> WHAT THE TASK REQUIRES: Among the lines of data below, reproduce only those from the one with "You are a computer-use agent. Screen dimensions: 960x513" through the one with "Given: Collapse the MarkdownParse.java diff", exactly as they stand, both ends included.

> EXTRACTED MATERIAL:
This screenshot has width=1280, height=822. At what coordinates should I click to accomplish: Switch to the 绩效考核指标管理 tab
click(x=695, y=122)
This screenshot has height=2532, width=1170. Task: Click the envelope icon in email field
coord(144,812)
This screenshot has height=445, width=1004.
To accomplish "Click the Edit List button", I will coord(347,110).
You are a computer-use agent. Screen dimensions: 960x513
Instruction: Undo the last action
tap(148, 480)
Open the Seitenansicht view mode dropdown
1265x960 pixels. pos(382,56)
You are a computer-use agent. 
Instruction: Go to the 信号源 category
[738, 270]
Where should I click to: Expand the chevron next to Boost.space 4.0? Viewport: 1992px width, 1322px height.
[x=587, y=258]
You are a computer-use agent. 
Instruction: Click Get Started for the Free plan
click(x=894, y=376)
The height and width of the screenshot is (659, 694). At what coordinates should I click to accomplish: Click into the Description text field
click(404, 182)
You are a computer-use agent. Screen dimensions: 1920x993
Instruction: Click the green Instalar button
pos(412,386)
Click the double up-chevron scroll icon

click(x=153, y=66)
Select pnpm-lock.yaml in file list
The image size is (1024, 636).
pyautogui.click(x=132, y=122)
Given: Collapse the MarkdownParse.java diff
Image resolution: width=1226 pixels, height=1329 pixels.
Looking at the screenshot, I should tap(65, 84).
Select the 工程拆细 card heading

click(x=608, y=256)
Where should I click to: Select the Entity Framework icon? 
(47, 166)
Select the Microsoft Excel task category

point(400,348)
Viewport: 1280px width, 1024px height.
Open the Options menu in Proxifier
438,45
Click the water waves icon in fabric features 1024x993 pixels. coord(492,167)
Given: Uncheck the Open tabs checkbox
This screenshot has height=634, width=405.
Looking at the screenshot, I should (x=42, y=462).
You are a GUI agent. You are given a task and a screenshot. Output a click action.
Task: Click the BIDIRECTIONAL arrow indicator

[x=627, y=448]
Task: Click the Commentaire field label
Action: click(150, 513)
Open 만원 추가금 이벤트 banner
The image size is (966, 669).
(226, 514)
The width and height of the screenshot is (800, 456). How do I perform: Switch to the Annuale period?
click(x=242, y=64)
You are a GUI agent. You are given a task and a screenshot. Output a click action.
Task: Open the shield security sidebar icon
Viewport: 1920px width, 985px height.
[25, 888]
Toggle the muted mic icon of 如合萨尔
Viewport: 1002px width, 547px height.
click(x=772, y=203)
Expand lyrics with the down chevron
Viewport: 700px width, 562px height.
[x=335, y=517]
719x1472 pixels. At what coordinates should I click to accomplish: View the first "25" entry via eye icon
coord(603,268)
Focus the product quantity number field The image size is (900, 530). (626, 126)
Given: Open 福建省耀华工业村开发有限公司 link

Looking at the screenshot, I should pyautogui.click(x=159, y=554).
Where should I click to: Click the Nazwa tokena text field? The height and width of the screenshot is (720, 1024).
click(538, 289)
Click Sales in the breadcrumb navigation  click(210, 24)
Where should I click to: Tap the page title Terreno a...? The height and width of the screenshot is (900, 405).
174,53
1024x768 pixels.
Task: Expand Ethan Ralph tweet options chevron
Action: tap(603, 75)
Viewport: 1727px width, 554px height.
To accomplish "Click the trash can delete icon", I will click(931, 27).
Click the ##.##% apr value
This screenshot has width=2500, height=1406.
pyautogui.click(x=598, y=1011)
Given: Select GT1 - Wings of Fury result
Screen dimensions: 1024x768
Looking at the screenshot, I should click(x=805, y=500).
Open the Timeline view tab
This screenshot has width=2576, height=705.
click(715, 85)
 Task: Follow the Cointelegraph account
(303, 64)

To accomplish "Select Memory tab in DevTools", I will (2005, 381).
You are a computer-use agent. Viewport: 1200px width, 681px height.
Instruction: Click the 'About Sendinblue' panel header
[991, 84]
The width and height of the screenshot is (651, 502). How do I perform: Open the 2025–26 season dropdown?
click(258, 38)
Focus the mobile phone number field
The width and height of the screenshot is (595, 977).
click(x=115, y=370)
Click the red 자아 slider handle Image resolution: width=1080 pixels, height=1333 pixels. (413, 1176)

> RESPONSE AREA:
You are a computer-use agent. Screen dimensions: 960x513
Instruction: Undo the last action
tap(148, 480)
Open the Seitenansicht view mode dropdown
1265x960 pixels. pos(382,56)
You are a computer-use agent. 
Instruction: Go to the 信号源 category
[738, 270]
Where should I click to: Expand the chevron next to Boost.space 4.0? Viewport: 1992px width, 1322px height.
[x=587, y=258]
You are a computer-use agent. 
Instruction: Click Get Started for the Free plan
click(x=894, y=376)
The height and width of the screenshot is (659, 694). At what coordinates should I click to accomplish: Click into the Description text field
click(404, 182)
You are a computer-use agent. Screen dimensions: 1920x993
Instruction: Click the green Instalar button
pos(412,386)
Click the double up-chevron scroll icon

click(x=153, y=66)
Select pnpm-lock.yaml in file list
The image size is (1024, 636).
pyautogui.click(x=132, y=122)
Given: Collapse the MarkdownParse.java diff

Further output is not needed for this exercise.